El 22 de febrero de 1805, Napoleón había obligado a su madre, Madame Letitia, a poner en manos de un notario, Raguideau, una protesta contra el matrimonio de Jerome, con el pretexto de que, habiendo nacido el 15 de noviembre de 1784, todavía no había cumplido los veinte años. la fecha de su matrimonio, y de acuerdo con la ley del 20 de septiembre de 1792, un matrimonio contratado por una persona menor de veinte años sin el consentimiento de su padre y su madre era nulo y sin efecto. El Moniteurdel 13 ° Ventôse, Año XIII. (4 de marzo de 1805), contenía las siguientes líneas: "11º Ventôse. Por un acto fechado hoy, todos los funcionarios civiles del Imperio tienen prohibido recibir en sus registros una copia del certificado de un supuesto matrimonio contraído por M. Jerome Bonaparte en un país extranjero, cuando era menor de edad, y sin el consentimiento de su madre, y sin publicación previa en el lugar donde está domiciliado ". Unos días más tarde apareció en el Moniteur : "El señor Jerónimo Bonaparte llegó a Lisboa en un barco estadounidense, en la lista de pasajeros estaban los nombres del señor y la señorita Paterson, el señor Jerónimo tomó el puerto de Madrid en ese momento, el señor y la señorita Paterson volvió a embarcarse. Se supone que regresan a Estados Unidos ".

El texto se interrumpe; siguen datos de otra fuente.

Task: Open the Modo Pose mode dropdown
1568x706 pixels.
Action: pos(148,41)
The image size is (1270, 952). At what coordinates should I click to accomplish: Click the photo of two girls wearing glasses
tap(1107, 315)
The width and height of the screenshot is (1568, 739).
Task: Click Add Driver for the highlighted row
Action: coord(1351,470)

Jerónimo, en obediencia a las órdenes del Emperador, partió de Portugal hacia Italia, registrando día y noche a toda velocidad, a través de Badajoz, Madrid, Perpignan y Grenoble, dice en sus Memorias: "En medio de las montañas de Extremadura, su modesto carruaje se encontró el tren casi real del embajador de Francia en Portugal. Fue Junot a quien había dejado un simple ayuda de campo del Primer Cónsul, y vio de nuevo a uno de los primeros personajes del Imperio. Madame Junot, una vieja amiga de la infancia de Jerome, estaba con su esposo. Esta entrevista fue muy interesante, en parte desde el lugar desierto donde se conocieron, y en parte por los grandes eventos que ocurrieron desde su separación ".

Junot y su esposa encontraron a Jerome muy mejorado. Él se había vuelto más serio; una cierta gravedad había tomado el lugar de sus espíritus juveniles y burbujeantes. Habló con emoción, respeto y afecto a su joven esposa, cuya situación patética se hizo aún más inquietante por el estado de su salud. Propuso arrojarse a los pies de su hermano, y mediante oraciones y súplicas, le arrancaría el consentimiento que deseaba. "Nadie puede dudar", dice en sus Memorias, "de que su corazón estaba desgarrado por las agitaciones más agudas, por no mencionar la ansiedad sobre su esposa, la mortificación a los dos años de inactividad, durante la cual sus camaradas, amigos y los parientes habían trabajado, luchado y se habían vuelto grandes, el arrepentimiento por la alta posición que había perdido, la esperanza de recuperarlo, su miedo a su hermano ".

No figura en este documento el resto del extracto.